Task objective: Which lines run from the one containing "Click the Fonts Loader page title" to the end of the entries below? Retype exactly those, both ends included.

(Dataset excerpts)
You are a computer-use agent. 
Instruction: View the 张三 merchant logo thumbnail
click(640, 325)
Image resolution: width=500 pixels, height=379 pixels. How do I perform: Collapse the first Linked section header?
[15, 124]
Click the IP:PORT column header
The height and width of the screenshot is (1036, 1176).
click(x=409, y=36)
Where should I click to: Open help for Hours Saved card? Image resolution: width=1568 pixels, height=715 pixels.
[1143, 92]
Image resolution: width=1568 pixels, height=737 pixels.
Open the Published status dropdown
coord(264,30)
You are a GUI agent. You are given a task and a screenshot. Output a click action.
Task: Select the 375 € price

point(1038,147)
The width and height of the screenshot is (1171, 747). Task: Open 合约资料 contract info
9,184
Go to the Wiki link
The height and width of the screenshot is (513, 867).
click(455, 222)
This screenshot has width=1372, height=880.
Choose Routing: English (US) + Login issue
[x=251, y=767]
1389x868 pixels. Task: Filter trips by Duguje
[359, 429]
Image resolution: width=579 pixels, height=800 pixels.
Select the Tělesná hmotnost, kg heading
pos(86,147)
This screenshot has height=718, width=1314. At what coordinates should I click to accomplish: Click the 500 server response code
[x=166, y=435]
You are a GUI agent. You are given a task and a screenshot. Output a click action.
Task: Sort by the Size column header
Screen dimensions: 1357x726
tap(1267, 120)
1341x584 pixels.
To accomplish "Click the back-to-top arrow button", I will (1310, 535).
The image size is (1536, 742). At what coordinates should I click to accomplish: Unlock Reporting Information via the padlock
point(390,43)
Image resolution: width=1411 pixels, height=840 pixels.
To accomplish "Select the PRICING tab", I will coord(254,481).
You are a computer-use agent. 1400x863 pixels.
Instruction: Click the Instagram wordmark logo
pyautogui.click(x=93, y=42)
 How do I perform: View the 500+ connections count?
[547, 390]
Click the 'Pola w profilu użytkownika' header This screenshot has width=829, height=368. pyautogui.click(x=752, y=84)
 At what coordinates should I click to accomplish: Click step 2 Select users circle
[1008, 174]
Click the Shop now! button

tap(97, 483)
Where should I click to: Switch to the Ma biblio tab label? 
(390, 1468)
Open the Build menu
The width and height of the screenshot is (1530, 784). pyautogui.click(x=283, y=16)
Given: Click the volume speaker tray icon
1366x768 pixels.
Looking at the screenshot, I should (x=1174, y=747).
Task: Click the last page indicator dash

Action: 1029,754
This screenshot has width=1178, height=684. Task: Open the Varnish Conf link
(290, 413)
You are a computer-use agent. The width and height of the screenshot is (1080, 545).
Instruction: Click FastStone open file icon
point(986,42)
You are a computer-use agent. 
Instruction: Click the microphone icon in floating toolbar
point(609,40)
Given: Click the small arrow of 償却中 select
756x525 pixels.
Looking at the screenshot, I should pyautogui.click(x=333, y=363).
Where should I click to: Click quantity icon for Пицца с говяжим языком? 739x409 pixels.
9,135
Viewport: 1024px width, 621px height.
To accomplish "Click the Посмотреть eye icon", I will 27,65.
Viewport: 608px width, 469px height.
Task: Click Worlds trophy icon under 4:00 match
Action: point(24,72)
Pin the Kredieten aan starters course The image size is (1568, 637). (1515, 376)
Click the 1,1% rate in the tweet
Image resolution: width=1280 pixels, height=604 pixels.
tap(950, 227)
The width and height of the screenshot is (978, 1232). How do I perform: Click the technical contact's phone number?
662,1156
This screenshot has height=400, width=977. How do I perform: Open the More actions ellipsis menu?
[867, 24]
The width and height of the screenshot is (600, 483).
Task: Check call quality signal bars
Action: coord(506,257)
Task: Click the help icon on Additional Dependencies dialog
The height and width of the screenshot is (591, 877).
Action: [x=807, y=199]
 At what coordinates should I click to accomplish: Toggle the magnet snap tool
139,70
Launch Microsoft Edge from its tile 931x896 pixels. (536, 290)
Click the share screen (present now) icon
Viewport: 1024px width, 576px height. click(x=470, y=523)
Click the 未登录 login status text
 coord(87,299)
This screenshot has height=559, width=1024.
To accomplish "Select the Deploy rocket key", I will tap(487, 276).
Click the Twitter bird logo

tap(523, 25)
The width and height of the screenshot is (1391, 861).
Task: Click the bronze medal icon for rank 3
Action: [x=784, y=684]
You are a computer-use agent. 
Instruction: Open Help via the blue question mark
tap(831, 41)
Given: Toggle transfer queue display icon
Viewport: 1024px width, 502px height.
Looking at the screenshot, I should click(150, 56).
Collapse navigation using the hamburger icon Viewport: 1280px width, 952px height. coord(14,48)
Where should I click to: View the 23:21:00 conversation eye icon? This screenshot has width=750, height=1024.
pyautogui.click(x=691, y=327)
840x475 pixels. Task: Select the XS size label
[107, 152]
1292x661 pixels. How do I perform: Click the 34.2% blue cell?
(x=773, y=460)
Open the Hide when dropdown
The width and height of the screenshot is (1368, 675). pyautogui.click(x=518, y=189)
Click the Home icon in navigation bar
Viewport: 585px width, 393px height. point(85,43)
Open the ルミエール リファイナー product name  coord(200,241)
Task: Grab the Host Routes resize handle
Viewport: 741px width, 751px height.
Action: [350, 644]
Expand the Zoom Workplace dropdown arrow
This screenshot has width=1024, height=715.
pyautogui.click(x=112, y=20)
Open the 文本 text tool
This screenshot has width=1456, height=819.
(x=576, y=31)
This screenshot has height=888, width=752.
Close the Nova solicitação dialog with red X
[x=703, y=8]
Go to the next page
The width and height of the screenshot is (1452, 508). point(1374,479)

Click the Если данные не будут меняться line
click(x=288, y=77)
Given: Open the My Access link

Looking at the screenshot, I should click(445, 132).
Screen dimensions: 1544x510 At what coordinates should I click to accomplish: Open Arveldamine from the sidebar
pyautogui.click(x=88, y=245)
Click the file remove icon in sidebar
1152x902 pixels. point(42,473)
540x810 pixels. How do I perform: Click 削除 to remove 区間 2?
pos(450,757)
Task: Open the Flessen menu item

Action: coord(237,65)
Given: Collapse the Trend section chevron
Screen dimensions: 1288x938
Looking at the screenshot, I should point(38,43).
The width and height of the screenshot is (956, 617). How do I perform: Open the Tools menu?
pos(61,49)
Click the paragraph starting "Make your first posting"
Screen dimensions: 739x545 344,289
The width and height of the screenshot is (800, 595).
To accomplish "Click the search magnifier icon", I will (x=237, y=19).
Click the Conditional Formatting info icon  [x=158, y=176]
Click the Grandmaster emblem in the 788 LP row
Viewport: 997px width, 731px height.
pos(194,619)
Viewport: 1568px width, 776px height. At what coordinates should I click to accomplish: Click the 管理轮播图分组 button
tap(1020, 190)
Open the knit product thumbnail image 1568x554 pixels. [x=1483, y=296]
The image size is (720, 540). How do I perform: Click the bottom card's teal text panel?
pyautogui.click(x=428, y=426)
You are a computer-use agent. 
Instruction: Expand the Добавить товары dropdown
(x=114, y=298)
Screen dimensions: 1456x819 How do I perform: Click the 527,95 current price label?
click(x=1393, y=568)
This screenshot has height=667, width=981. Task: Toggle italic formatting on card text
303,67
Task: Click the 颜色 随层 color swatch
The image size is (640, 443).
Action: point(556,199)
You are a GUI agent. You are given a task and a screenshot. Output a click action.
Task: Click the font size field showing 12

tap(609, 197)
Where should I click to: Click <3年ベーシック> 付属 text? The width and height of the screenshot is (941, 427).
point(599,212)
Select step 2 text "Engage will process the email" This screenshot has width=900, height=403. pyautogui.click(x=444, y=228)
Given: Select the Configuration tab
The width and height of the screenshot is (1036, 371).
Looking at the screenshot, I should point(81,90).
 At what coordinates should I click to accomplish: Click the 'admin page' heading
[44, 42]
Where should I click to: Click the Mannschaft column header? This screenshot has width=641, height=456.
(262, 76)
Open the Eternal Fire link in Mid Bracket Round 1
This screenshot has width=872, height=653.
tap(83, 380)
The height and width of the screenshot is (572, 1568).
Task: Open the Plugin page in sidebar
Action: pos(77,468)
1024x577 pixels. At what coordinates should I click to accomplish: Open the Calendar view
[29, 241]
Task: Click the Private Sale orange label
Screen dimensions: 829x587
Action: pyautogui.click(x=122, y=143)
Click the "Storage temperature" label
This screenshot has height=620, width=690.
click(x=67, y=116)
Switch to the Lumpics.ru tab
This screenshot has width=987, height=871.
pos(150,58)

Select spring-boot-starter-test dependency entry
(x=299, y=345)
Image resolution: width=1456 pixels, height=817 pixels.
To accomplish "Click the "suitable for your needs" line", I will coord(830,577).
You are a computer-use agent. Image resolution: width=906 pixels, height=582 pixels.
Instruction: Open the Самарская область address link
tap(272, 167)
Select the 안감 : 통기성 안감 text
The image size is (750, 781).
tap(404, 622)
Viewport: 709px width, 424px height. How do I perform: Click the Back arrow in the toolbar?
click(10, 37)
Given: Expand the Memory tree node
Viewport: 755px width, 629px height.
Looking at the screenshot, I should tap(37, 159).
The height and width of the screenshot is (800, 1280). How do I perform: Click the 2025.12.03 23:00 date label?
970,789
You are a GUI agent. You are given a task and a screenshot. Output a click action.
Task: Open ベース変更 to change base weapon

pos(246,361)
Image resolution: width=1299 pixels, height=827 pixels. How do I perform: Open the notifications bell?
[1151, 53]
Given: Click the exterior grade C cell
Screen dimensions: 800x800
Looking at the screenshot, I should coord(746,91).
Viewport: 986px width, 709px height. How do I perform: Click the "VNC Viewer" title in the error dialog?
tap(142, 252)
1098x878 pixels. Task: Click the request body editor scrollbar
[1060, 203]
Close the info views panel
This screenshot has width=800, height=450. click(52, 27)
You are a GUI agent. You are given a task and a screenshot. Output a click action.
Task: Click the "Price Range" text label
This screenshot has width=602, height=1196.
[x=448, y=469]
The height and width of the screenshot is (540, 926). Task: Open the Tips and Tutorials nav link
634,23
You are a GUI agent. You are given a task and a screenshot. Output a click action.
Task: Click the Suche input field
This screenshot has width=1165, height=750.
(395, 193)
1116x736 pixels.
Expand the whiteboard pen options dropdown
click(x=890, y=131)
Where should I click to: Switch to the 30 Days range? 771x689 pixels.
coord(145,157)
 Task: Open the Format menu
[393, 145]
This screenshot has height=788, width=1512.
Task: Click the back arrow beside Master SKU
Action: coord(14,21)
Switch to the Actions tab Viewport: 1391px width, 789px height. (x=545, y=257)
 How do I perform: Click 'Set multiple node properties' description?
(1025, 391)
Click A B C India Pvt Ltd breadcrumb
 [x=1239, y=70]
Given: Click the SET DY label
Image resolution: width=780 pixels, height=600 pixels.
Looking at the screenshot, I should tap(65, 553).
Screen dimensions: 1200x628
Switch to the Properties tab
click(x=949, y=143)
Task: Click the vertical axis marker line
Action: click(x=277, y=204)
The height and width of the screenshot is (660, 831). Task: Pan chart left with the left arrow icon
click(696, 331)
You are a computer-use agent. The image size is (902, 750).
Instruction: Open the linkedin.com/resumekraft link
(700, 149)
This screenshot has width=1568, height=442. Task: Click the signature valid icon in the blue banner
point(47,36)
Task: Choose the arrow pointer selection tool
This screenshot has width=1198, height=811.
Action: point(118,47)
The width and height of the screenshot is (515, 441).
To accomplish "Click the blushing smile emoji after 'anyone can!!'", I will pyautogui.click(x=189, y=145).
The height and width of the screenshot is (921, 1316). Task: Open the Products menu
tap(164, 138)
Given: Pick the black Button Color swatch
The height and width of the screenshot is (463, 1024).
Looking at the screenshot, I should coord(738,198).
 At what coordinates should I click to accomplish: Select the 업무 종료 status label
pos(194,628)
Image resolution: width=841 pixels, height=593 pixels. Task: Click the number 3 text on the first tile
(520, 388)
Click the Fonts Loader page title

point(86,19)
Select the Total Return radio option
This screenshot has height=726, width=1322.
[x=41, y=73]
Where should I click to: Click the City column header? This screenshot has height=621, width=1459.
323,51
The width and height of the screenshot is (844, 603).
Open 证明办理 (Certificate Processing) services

Problem solution:
Click the Fonts Loader page title

point(86,19)
Select the Total Return radio option
This screenshot has height=726, width=1322.
[x=41, y=73]
Where should I click to: Click the City column header? This screenshot has height=621, width=1459.
323,51
The width and height of the screenshot is (844, 603).
Open 证明办理 (Certificate Processing) services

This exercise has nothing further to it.